**Instructions to follow:** Check each line of the data below for the string "computer", then report how many lines have it and nothing else.

##### Data to process #####

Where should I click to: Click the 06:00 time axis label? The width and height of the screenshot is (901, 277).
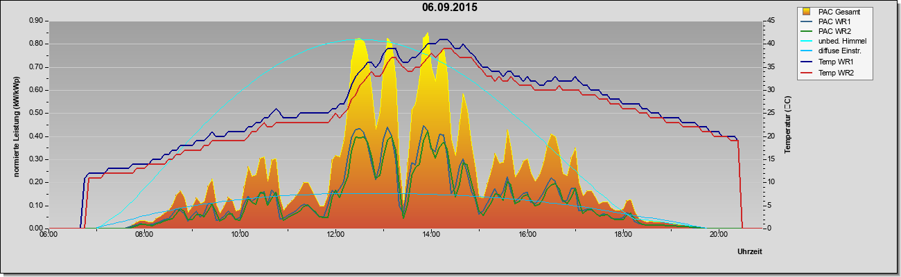tap(49, 235)
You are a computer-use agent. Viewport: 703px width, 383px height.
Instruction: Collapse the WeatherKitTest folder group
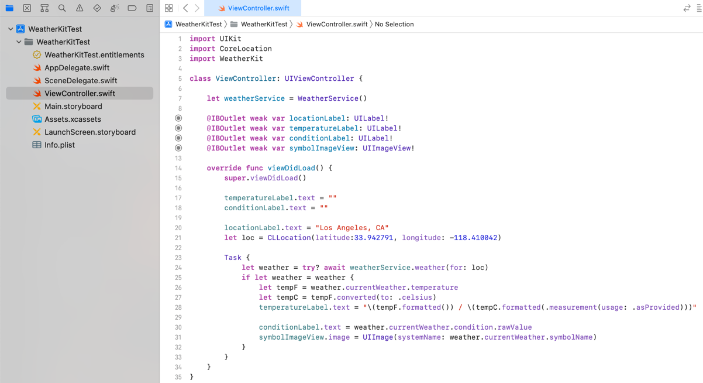tap(19, 42)
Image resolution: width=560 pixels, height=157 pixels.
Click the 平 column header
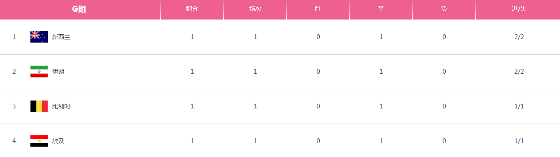tap(381, 9)
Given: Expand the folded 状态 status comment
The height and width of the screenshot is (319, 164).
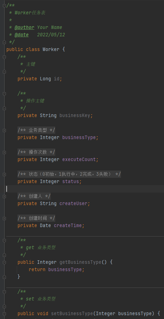Looking at the screenshot, I should click(x=4, y=174).
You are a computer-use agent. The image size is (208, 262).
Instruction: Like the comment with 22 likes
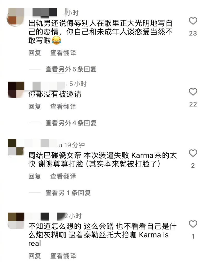click(x=193, y=92)
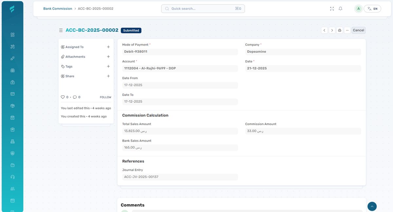Click the comment bubble icon

click(x=75, y=97)
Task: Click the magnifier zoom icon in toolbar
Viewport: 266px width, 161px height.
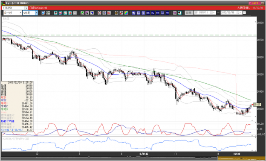Action: pyautogui.click(x=43, y=13)
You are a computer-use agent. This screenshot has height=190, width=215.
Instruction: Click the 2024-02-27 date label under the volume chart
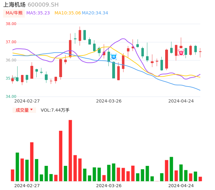click(27, 186)
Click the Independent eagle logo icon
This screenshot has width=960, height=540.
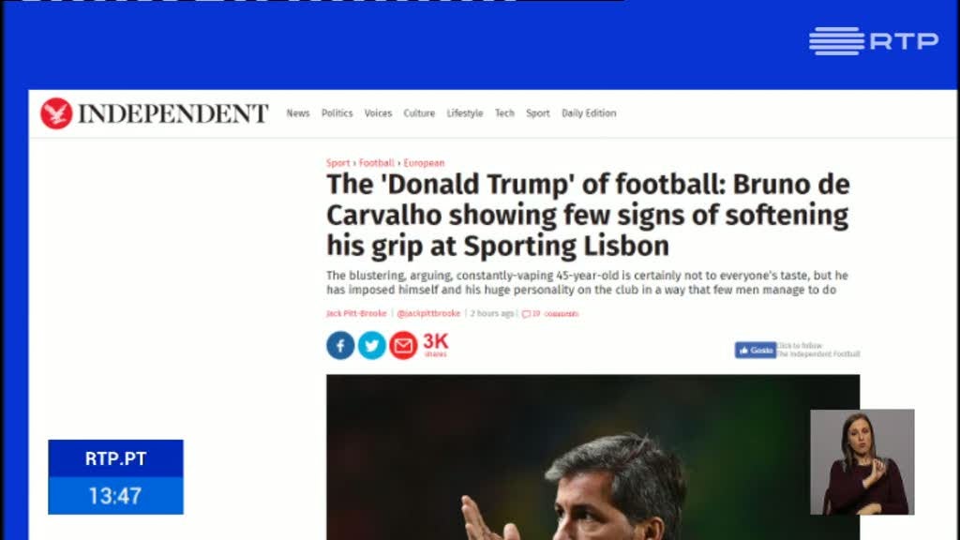56,113
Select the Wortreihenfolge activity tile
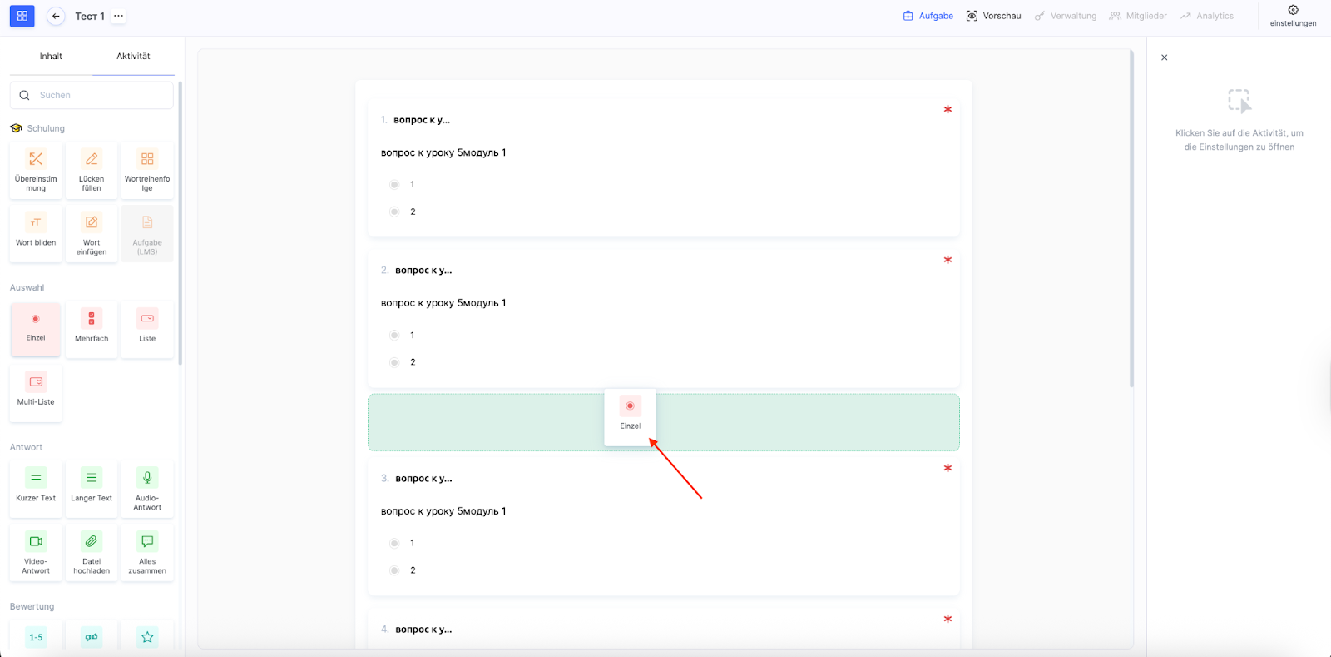This screenshot has height=657, width=1331. (147, 170)
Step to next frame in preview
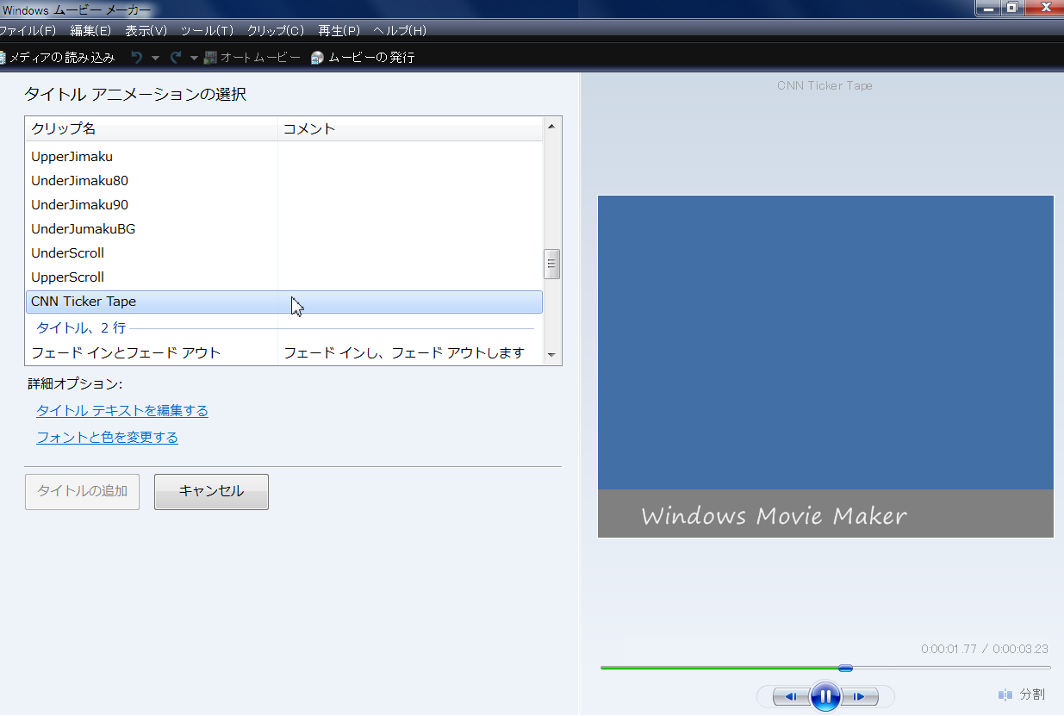The image size is (1064, 716). (x=860, y=696)
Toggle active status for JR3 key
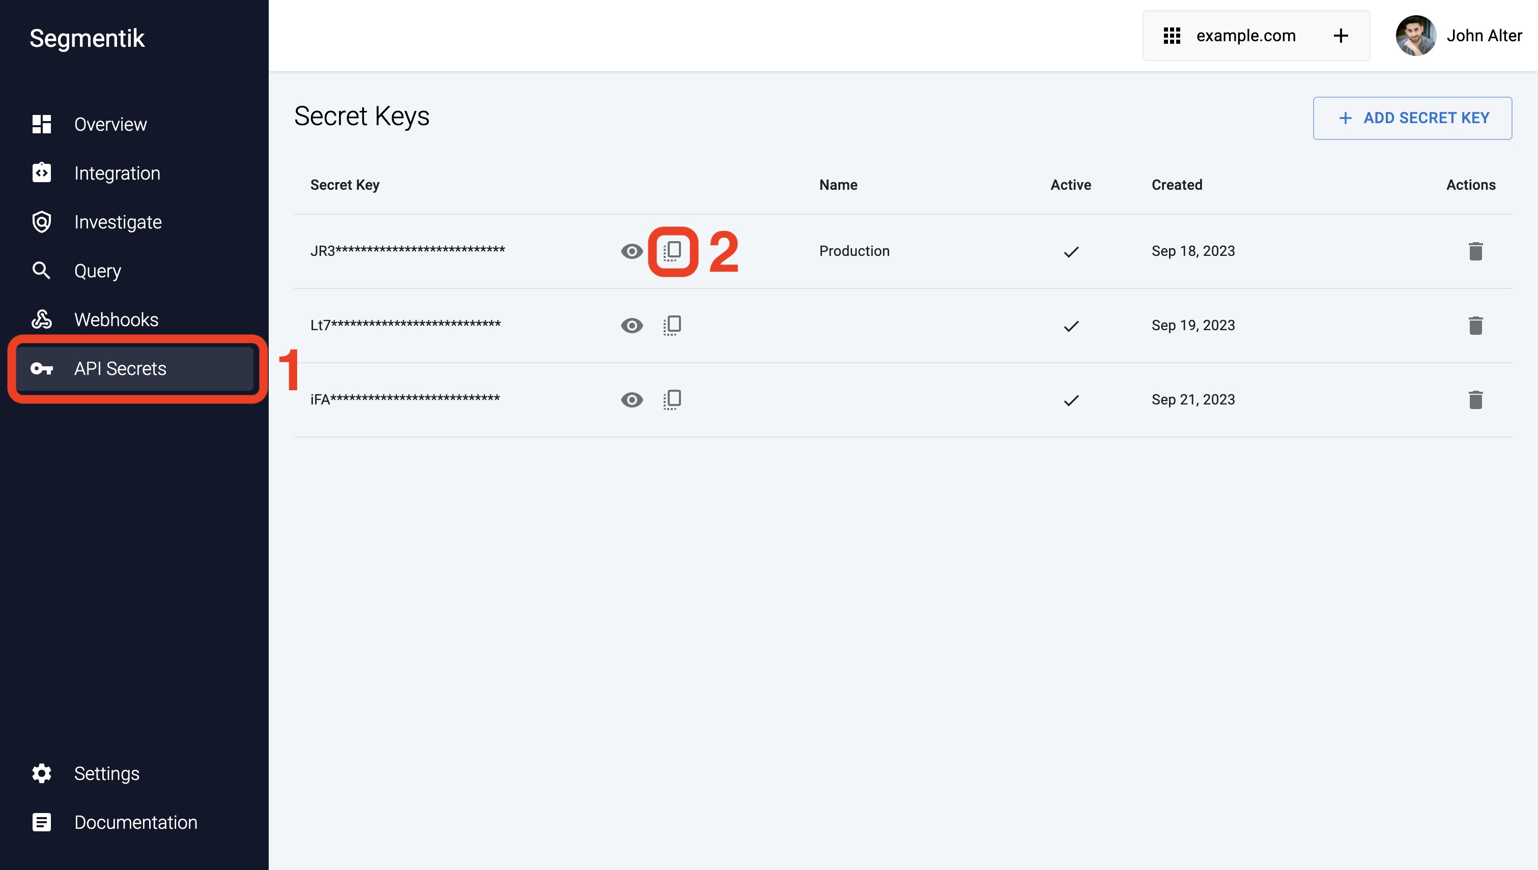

#####

**Answer to this exercise:** 3